Последующие несколько дней "тюрьма" принадлежала только мне. Он понял, что практика игры на фортепиано требовала одиночества, и границы сами выставлялись, когда бы я ни собиралась играть.

Сначала, я думала, что Джейк все еще беспокоит меня. Находиться в одних комнатах, касаться тех же вещей. Было невозможно сказать, что принадлежало ему, а что – Ризу. Средства личной гигиены в душе. Одежда за раздвижными дверьми (аккуратно развешенные рубашки, сложенные свитера и джинсы), ничего из того, что Риз привез с собой. Может, братья носили одну одежду, когда оказывались на острове? Но были вещи, которые явно принадлежали Джейку. Открытые ноты Шопена. Карта звездного неба, оставленная на кофейном столике.

Но, неминуемо, эти напоминания стали меркнуть, чем больше времени мы находились в доме. А что касается экскурсий по острову "то тут, то там", ему много что было мне показать: исторические города, бухты, пляжи, даже качели с 1876 года, которые являются самыми старыми в Америке. Но местом, которое украло мое сердце, стал маяк, стоящий в изоляции между пестрых скал.

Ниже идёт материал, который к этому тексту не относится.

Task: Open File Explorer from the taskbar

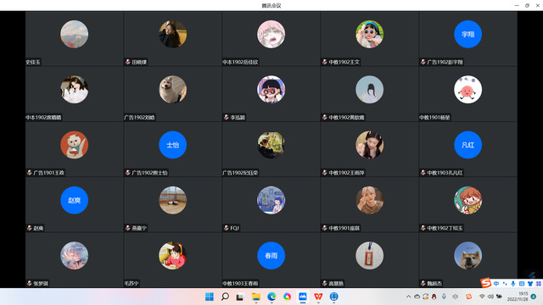Action: pyautogui.click(x=256, y=297)
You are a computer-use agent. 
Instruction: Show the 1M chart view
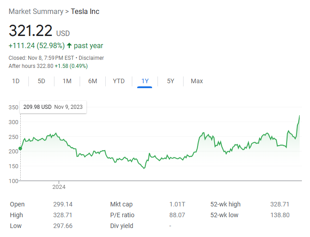coord(67,81)
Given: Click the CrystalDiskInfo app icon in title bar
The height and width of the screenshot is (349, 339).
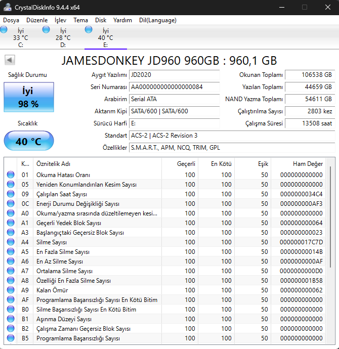Looking at the screenshot, I should (x=9, y=8).
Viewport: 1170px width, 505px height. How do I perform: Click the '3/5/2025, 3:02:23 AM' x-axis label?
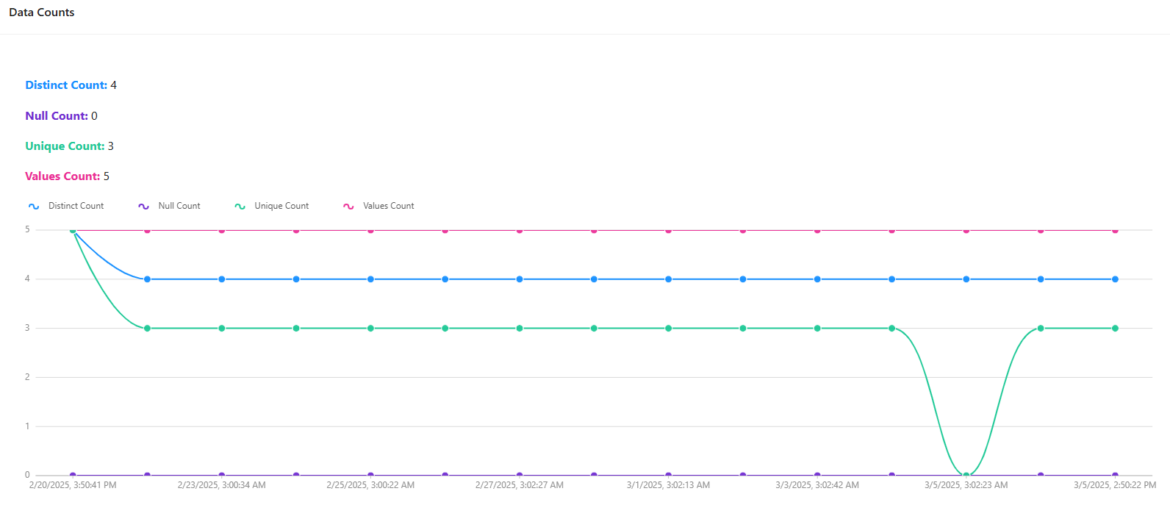click(966, 485)
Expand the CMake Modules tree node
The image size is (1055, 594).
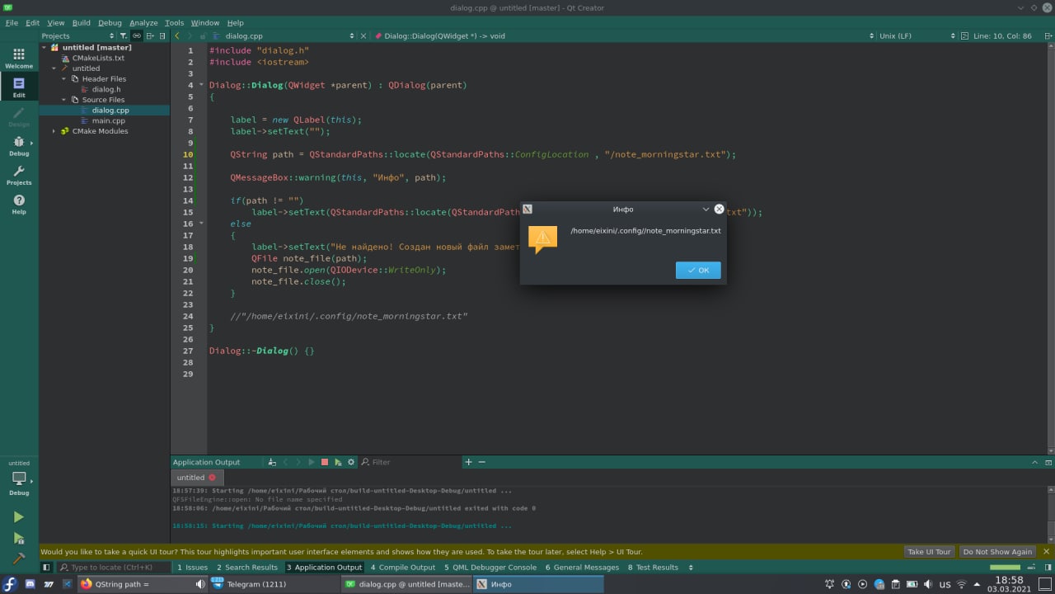54,131
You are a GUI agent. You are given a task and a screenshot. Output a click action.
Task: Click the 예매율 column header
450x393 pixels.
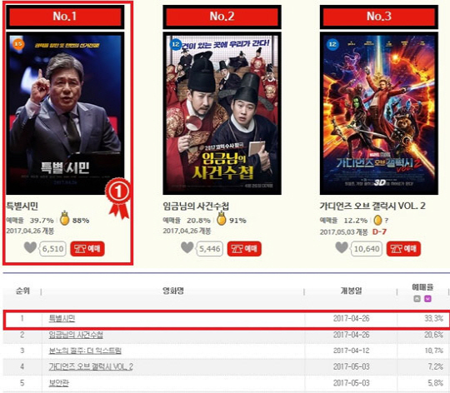pyautogui.click(x=423, y=287)
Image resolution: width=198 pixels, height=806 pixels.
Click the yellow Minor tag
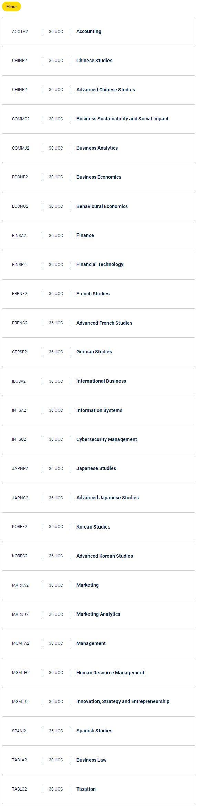(11, 7)
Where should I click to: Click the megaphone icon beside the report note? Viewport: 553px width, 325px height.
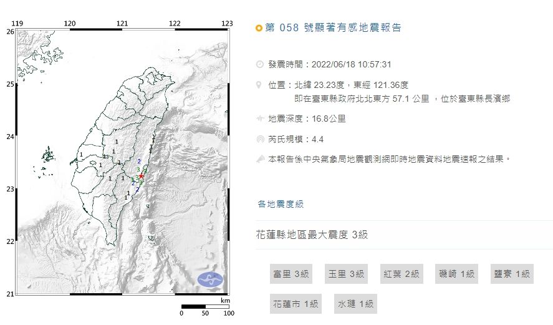[x=260, y=159]
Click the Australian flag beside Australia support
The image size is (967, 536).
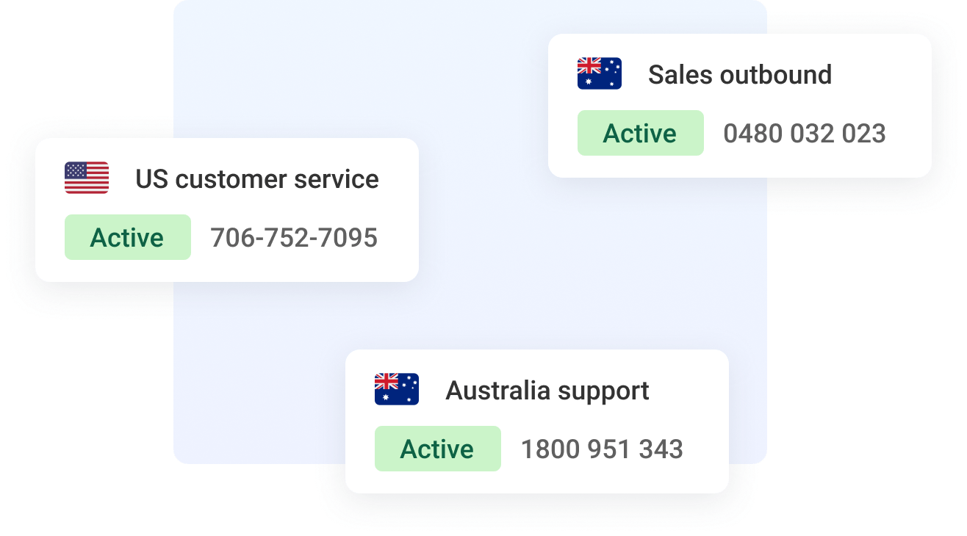pyautogui.click(x=397, y=389)
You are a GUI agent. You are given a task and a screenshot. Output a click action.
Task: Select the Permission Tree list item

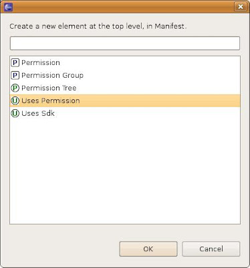tap(49, 88)
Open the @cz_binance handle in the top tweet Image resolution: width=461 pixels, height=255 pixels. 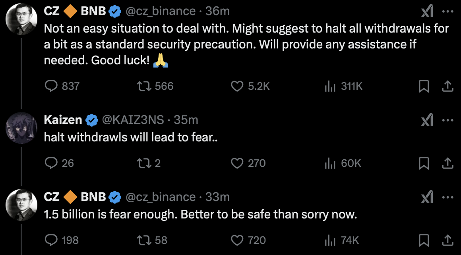(x=160, y=12)
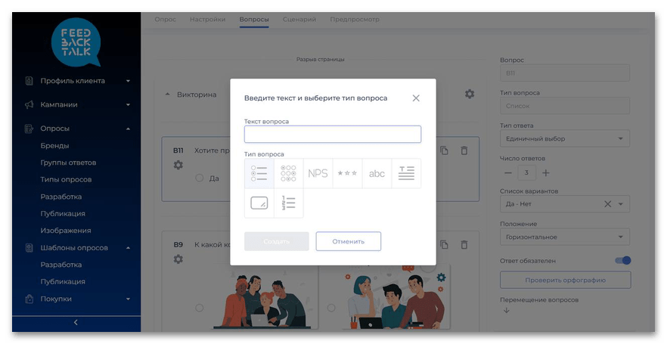
Task: Select the abc text question type
Action: click(377, 173)
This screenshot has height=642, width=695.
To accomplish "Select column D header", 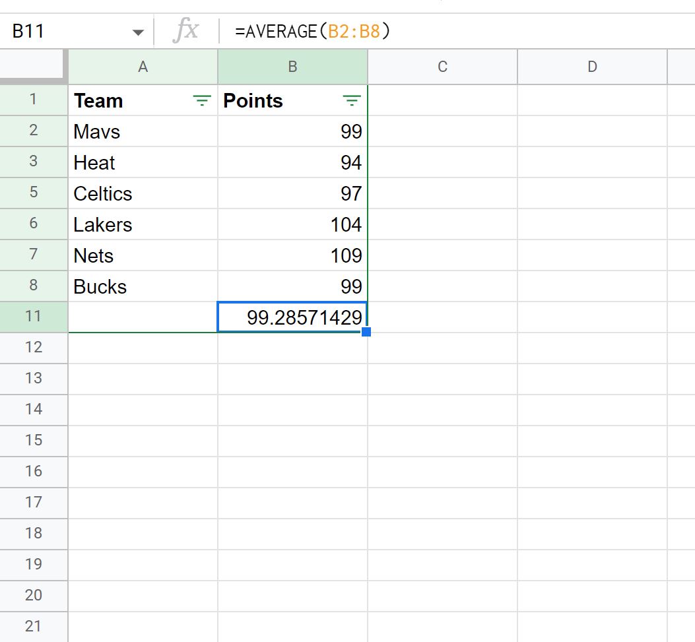I will (592, 67).
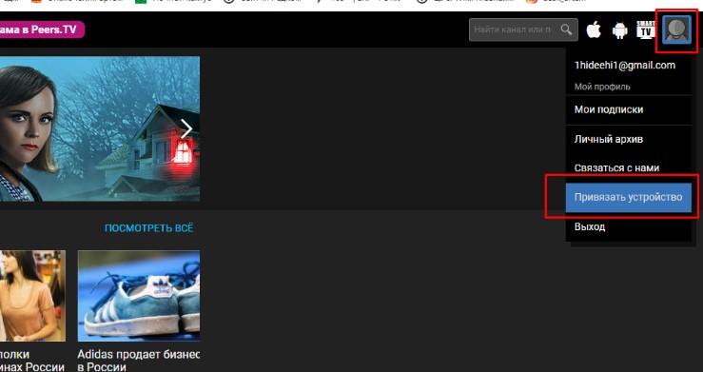Open Мой профиль under the email
Image resolution: width=703 pixels, height=372 pixels.
(602, 87)
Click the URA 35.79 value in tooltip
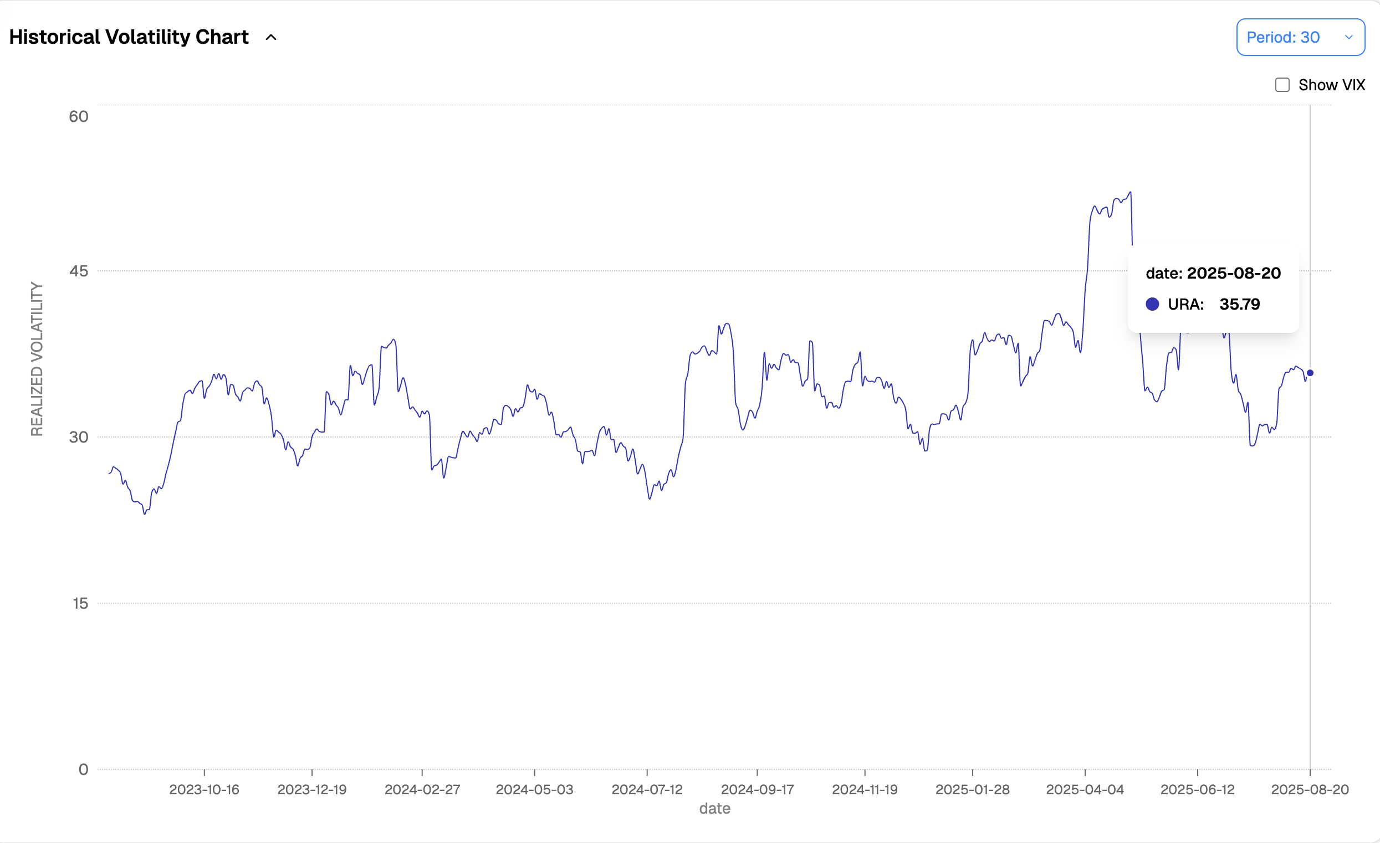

Мы забрались по винтовой лестнице на, как назвал ее Риз, галерею – обрамленную перилами террасу, которая окружала башню. Внизу изгибался западный берег, обросший растянувшейся сухой травой, из–за которой скалы выглядели мохнатыми, словно золотая спина гончей.

– Индейцы называли это место Аквинна. – Он обнял меня, позволяя ветру бушевать вокруг нас. – Это значит "конец острова". Но он концом он является лишь при приливе. Видишь те скалы? – Он указал на холмистые клочки красного, коричневого и цвета охры, о которые разбивались волны, в десятках метров снизу. – Когда вода омывает их, конец острова снова приближается. Маяк уже однажды переносили, чтобы спасти от обрушивающейся глины.

– Глины?

– Скалы полностью состоят из глины, образованные ледниками сотни миллионов лет назад.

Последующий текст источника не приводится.